Espíritos: A Morte Está Ao Seu Lado (2004)

Um filme de Banjong Pisanthanakun com Ananda Everingham e Natthaweeranuch Thongmee.

Não é segredo que o oriente produz os filmes de fantasmas mais comentados, com poucas exceções como O Chamado e afins. E Espíritos segue a linha de todo terror japonês, coreano e tailandês que se pode ter ideia. Nada que você não tenha visto em O Grito: fantasmas vingativos com uma maquiagem exageradamente boa. Mas esse tem algo bom, lógica. Não digo que espíritos andando por aí e saindo em fotografias polaroid façam parte da minha lógica.
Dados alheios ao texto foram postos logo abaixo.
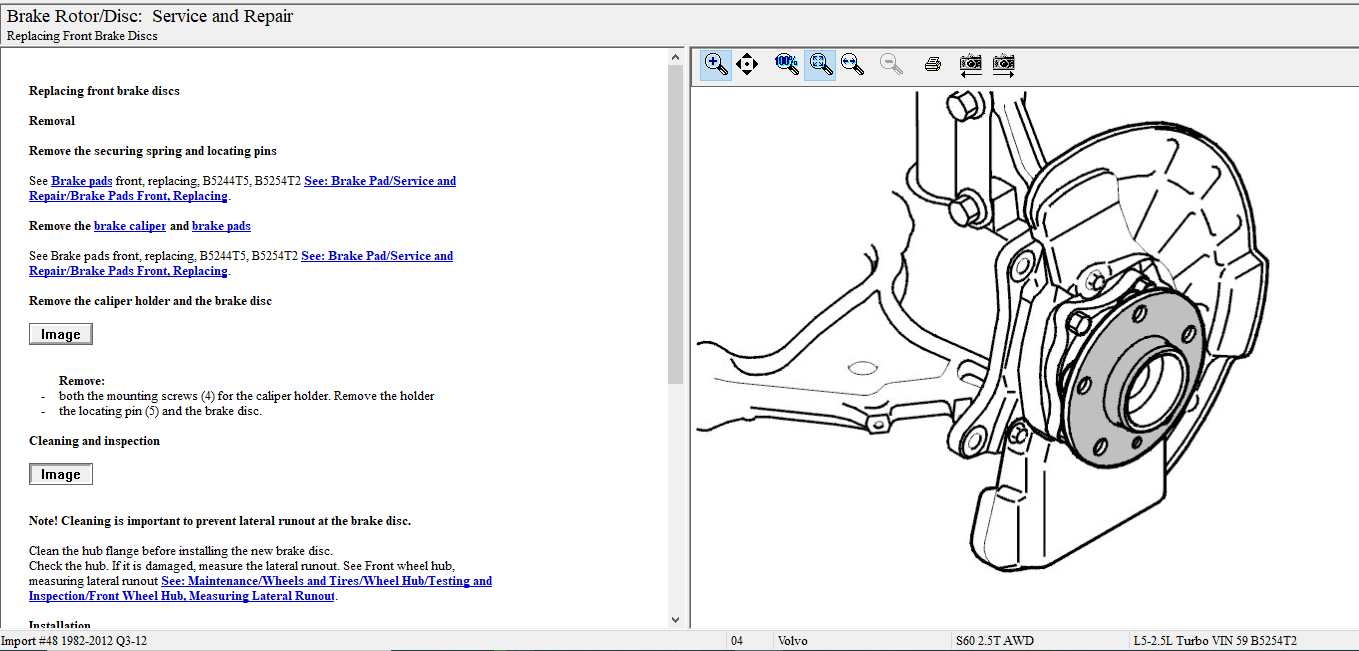Screen dimensions: 1359x651
Task: Click the fit-to-width zoom icon
Action: pos(852,65)
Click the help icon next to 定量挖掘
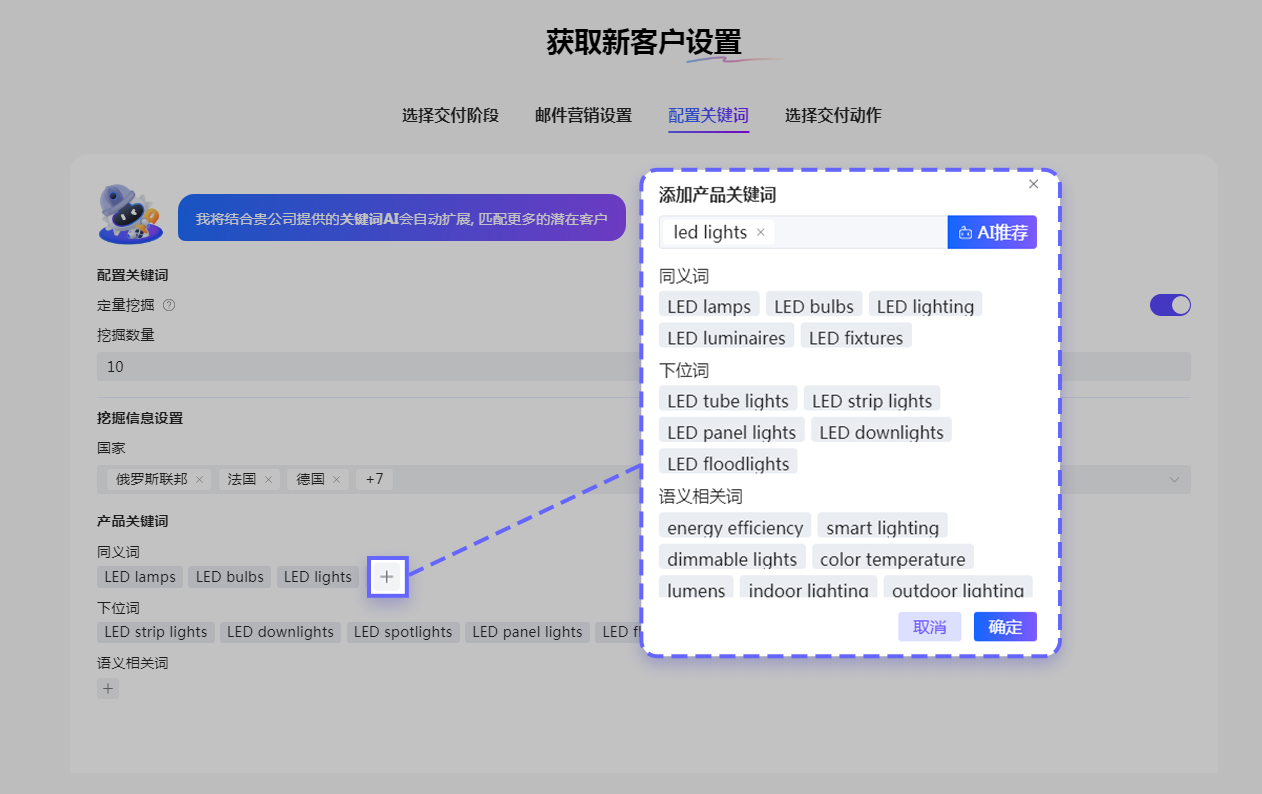Viewport: 1262px width, 794px height. click(x=169, y=305)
Mas aceitemos que eles realmente estejam entre nós, aí sim temos uma lógica. E  uma lógica que termina impecavelmente, que já é o motivo perfeito para se ver o filme. Assim como o único.
Tunn (Ananda Everingham) e sua namorada Jane (Natthaweeranuch Thongmee) estão saindo de uma festa quando atropelam uma jovem. Jane, querendo ver se a menina está viva, tenta sair do carro, mas Tunn não permite, fazendo eles voltarem para Bangkok. Ele, que é um fotógrafo, vai tirar fotos de uma formatura no dia seguinte mas na hora de revelar ele vê um misterioso vulto que surge em algumas fotos. Os dois começam a pesquisar sobre a moça que atropelaram e pensam que o espírito dela está os seguindo. Ao mesmo tempo, os amigos de Tunn vão se suicidando, um a um.
Nenhuma atuação que mereça uma ressalva. Everingham e Thongmee não me surpreenderam durante o filme, ainda mais porque tinha um espectro cheio de cicatrizes e com olhos sem pupila roubando a cena. Bela maquiagem e belo figurino. Se esse filme não tivesse uma boa fotografia, não mereceria nota. Gostei do roteiro. Adoro dois tipos de filme de terror: os filmes que, embora possam parecer improváveis, podem se tornar reais (como O Albergue, O Massacre Da Serra Elétrica ou Jogos Mortais); e os filmes que embora não tenham uma base real, conseguem criar uma lógica para os acontecimentos que estão por vir. E Espíritos faz parte disso. Boa parte do filme mexe com uma única crença que não é universal, e a partir dessa crença eles criam uma lógica. Eu não partilho da mesma fé dos que acreditam, mas eu tenho que admitir que adorei o fim do filme, me espantou muito mais do que um espírito andando de cabeça para baixo ou trilha sonoras cortadas na hora em que uma mão surge, aparentemente, do nada.
É bom para se dar uns sustos, já que a maioria da população mundial prefere hoje se assustar a sentir prazer - tanto que o aluguel de terror e suspense atualmente supera os filmes pornôs. E tem um fim inegavelmente bom. Do resto, não se salva muito, pode-se arquivar junto com outros terrores do oriente.
NOTA: 6

2 comentários:

@Raspante disse...

Não sei se teria coragem de ver este Espíritos, pelo simples fato de estar enjoado deste filme, os filmes de terror japoneses (e afins..), entraram em um marasmo muito grande, encheu!
...

Henrique disse...

Olha eu sou fã de filmes de terror japonês, tailandes e afins, admito que gosto da "tosqueira" por assim dizer.rs.
O Chamado original, os 3, são beeem toscos, o q prova o q os roteiristas hollywoodianos são capazes de fazer p melhorar uma historia. A versão americana do Chamado ficou mil vezes melhor! O q eu mais gosto do filmes "orientais" é q quase sempre não rolam finais felizes, isso da a impressão de realidade, afinal na vida nem sempre tudo acaba bem. Espiritos, na minha opinião junta bem um bom roteiro com a tosqueira original! Rs.